Opinión

Oportunidad y certidumbre democráticas en México

TRIBUNA

Francisco Parra | Sábado 04 de junio de 2016
Estamos a solo pocos días de unas elecciones intermedias en México que, por varios aspectos, serán inéditas en la vida democrática de nuestra nación. Se trata de una extensa agenda donde se deberán completar 14 procesos electorales, que incluyen la elección de 12 Gobernadores, la renovación de 12 Congresos locales y la integración de la nueva Asamblea Constituyente para la Ciudad de México. Más de 37 millones de votantes podrán acudir a ejercer su voto. Con estas características, este domingo estaremos inmersos las y los mexicanos todos en un esfuerzo enorme, que implica grandes y excesivos gastos en recursos materiales y humanos, extensas jornadas de trabajo, alteraciones involuntarias al ritmo de vida cotidiano y un largo etcétera. Debe y tiene que valer la pena.

Serán sin duda alguna de las elecciones más disputadas. Su organización ha resultado, en algunos casos, bastante difícil, y cuestionada también la legitimidad y transparencia del proceso. Serán también un catalizador de las nuevas reglas y cambios incorporadas por las autoridades electorales en la última reforma estructural, que desde ya se antojan perfectibles. Sabemos que no son uno ni dos los estados donde se han suscitado diferentes conflictos, enfrentamientos y trabas que han venido entorpeciendo el normal desarrollo de las actividades relacionadas con la celebración de las elecciones. Esto ha venido a enrarecer el clima institucional y ha generado incertidumbre e inestabilidad. No son tampoco escasas las graves acusaciones que hemos escuchado acerca de posibles o supuestos vínculos del narcotráfico y el crimen organizado con candidatos y partidos políticos.

En cualquier caso, ni legal ni moralmente es válido acusar sin probar. Tanto las fuerzas políticas como la sociedad en su conjunto, deben dejar atrás ya las campañas negras. Y aclaro que lo decimos sin eufemismo alguno, sino con la connotación asociada que todas y todos entendemos bien. Porque toda sospecha, e incluso insinuación, debe esclarecerse; sí. Pero debe hacerse con hechos probatorios, no con simples acusaciones.

Este ambiente pre electoral negativo a nadie ayuda, y en nada contribuye al verdadero objetivo de la contienda: que seamos capaces de dar a nuestro aún joven sistema democrático -de pleno respeto a las libertades individuales-, fuerza y rumbo. No perdamos de vista lo fundamental, por garantizar lo inminente.

Lo que está en juego no es el triunfo o la imposición de una determinada agenda política: lo que importa, lo que es de primer orden, es el cumplimiento irrestricto de la voluntad soberana del electorado; la continuidad y perfeccionamiento de la democracia mexicana.

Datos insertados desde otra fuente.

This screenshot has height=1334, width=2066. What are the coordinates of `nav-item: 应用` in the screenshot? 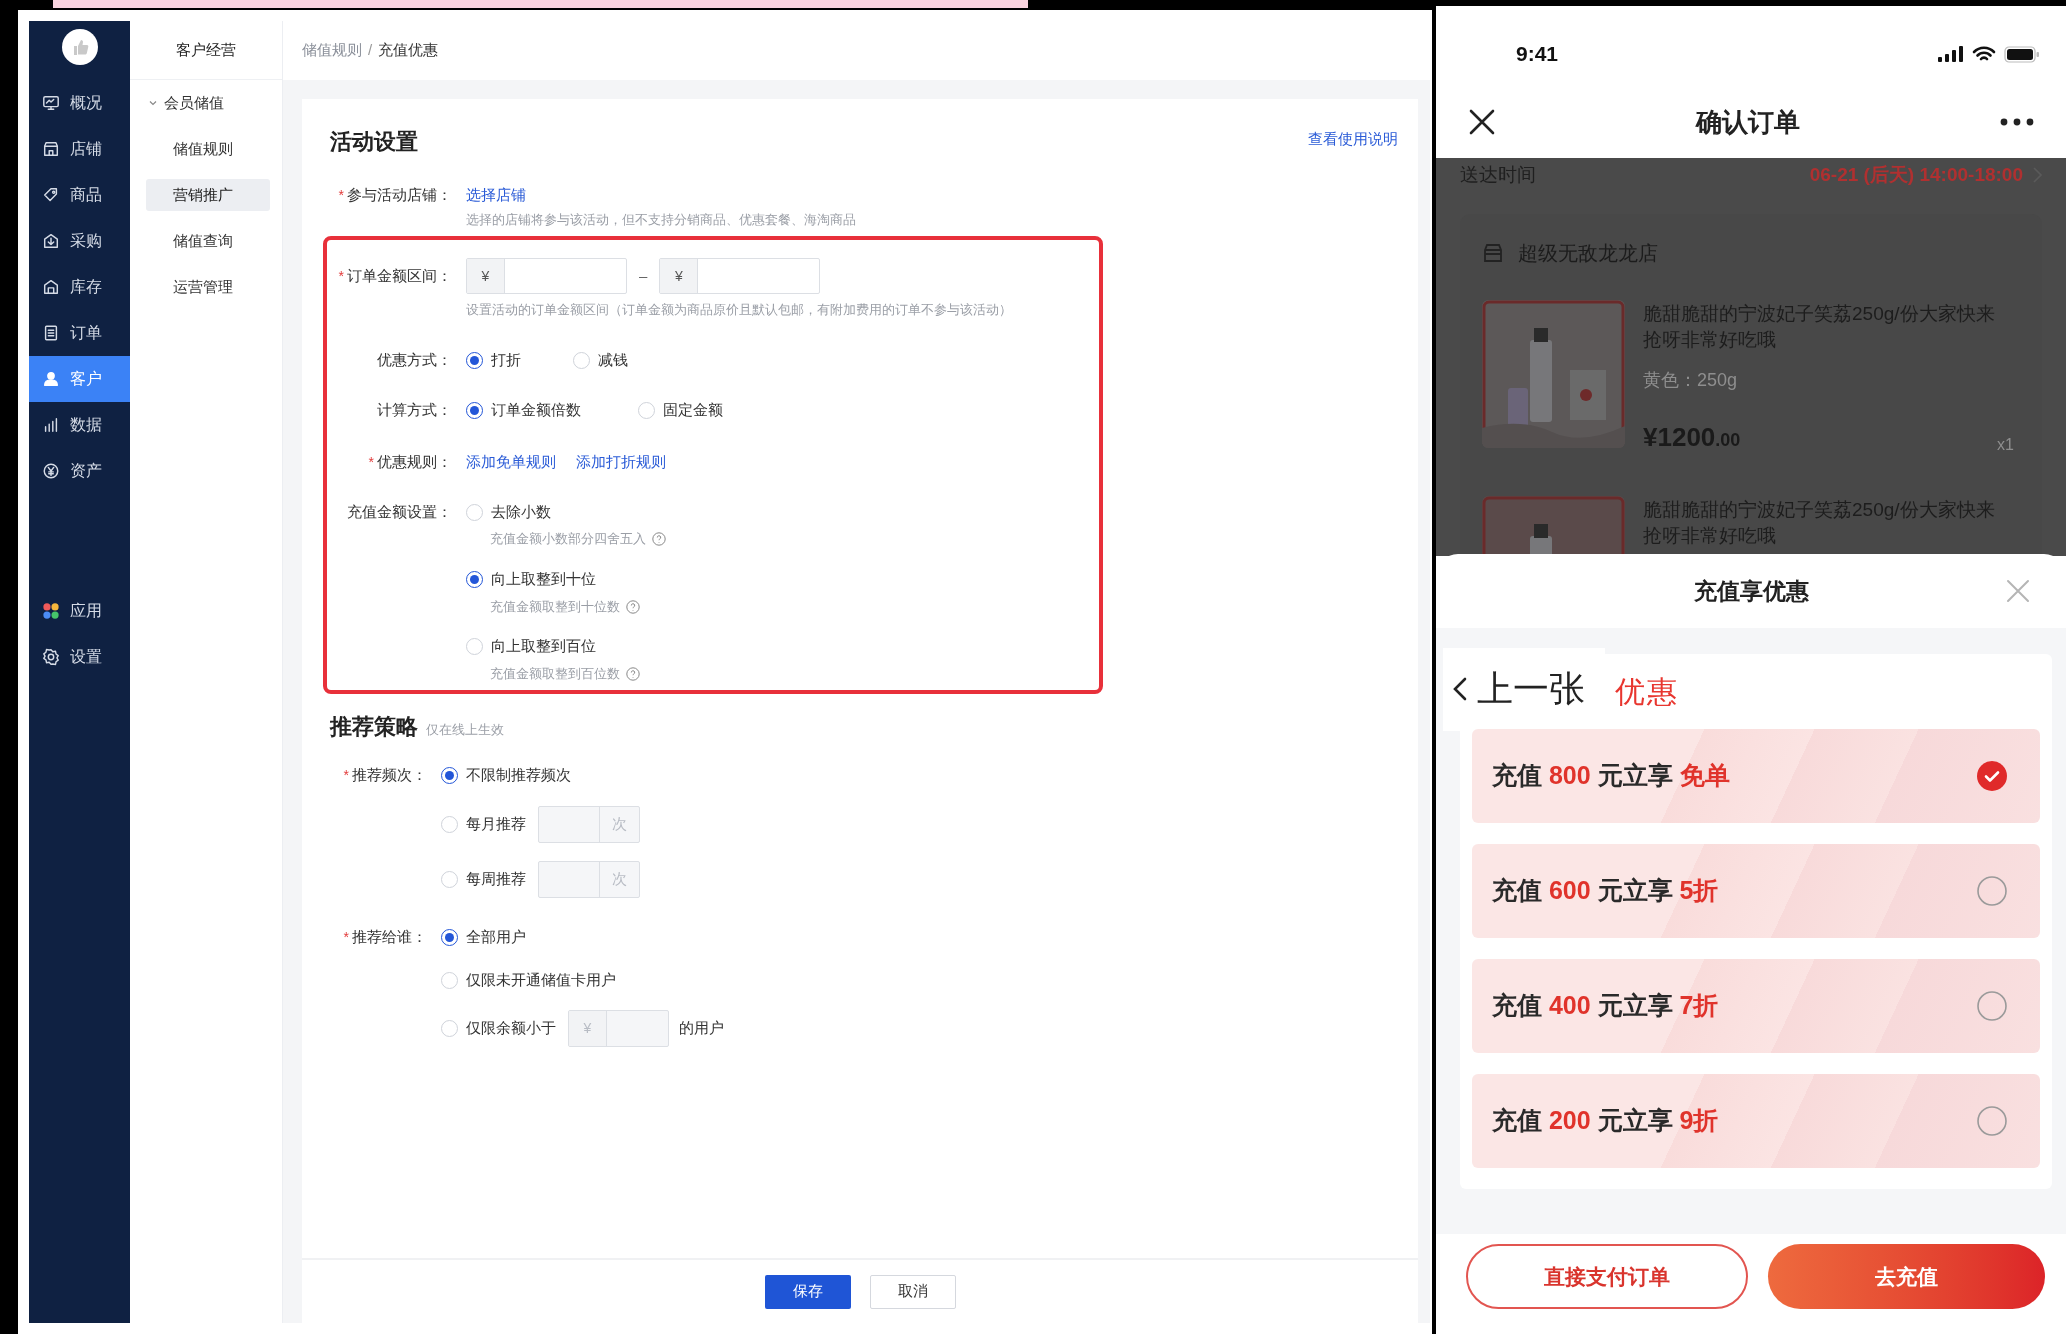 It's located at (80, 611).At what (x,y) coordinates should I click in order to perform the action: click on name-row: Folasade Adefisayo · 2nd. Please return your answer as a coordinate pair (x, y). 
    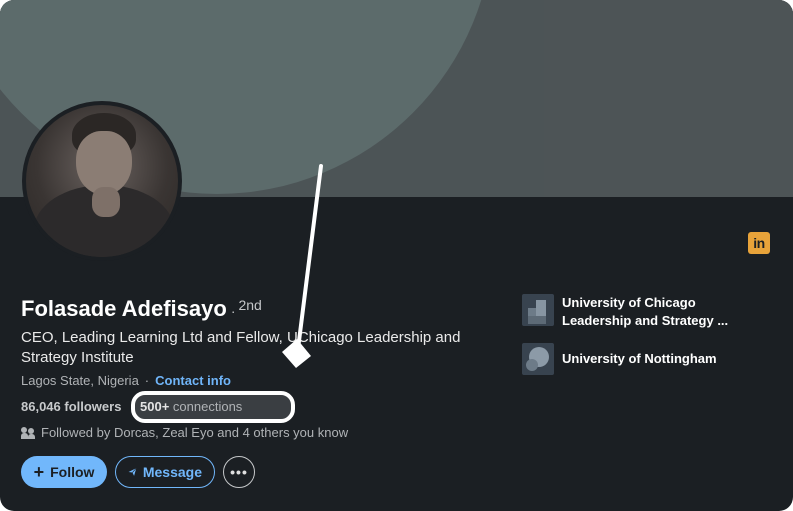
    Looking at the image, I should click on (142, 309).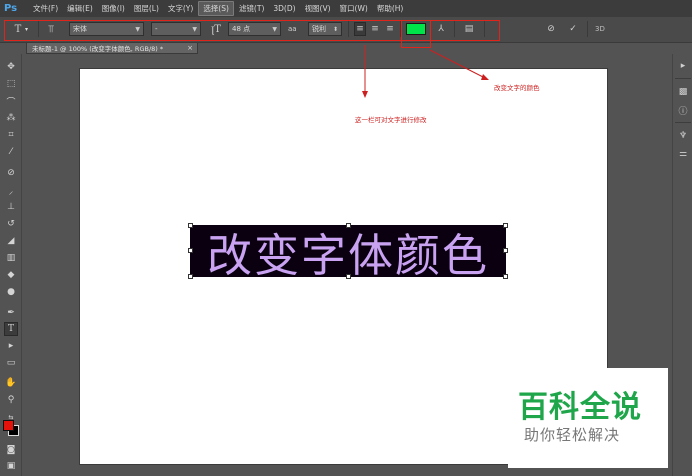 The width and height of the screenshot is (692, 476). Describe the element at coordinates (683, 66) in the screenshot. I see `history-panel-icon: ▸` at that location.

Y dentro de un contexto internacional de inestabilidad financiera, crisis, conflictos armados y radicalismos exacerbados -que queramos o no influye y repercute significativamente en nuestra realidad doméstica-, este proceso electoral del próximo 5 de junio debe ser una oportunidad para que imperen el orden, la cordura, la mesura y la estabilidad. Los mismos componentes que tanto necesita cualquier sociedad contemporánea de nuestros días.

Bienvenidas sean las candidaturas independientes, en tanto aporten nuevos enfoques y sinteticen el sentir ciudadano; bienvenidas también las nuevas fuerzas políticas, que contribuyan a enriquecer el debate político nacional. Ese debe ser el escenario y el terreno de la competencia; cerremos pues la puerta al descrédito personal y la calumnia, tácticas tan arcaicas como dañinas.

El llamado debe hacerse para que todas y todos acudamos a las urnas; para que nuestro voto sea racional, informado, libre y en armónica convivencia democrática; para que se derrote al abstencionismo, el peor enemigo de la decisión popular; para que triunfen las ideas y las propuestas constructivas, por encima del debate meramente político y la denostación estéril. Para solucionar la indignación y el enojo social. Para que nuestras elecciones nos garanticen, sin margen de dudas, certeza, crecimiento y paz.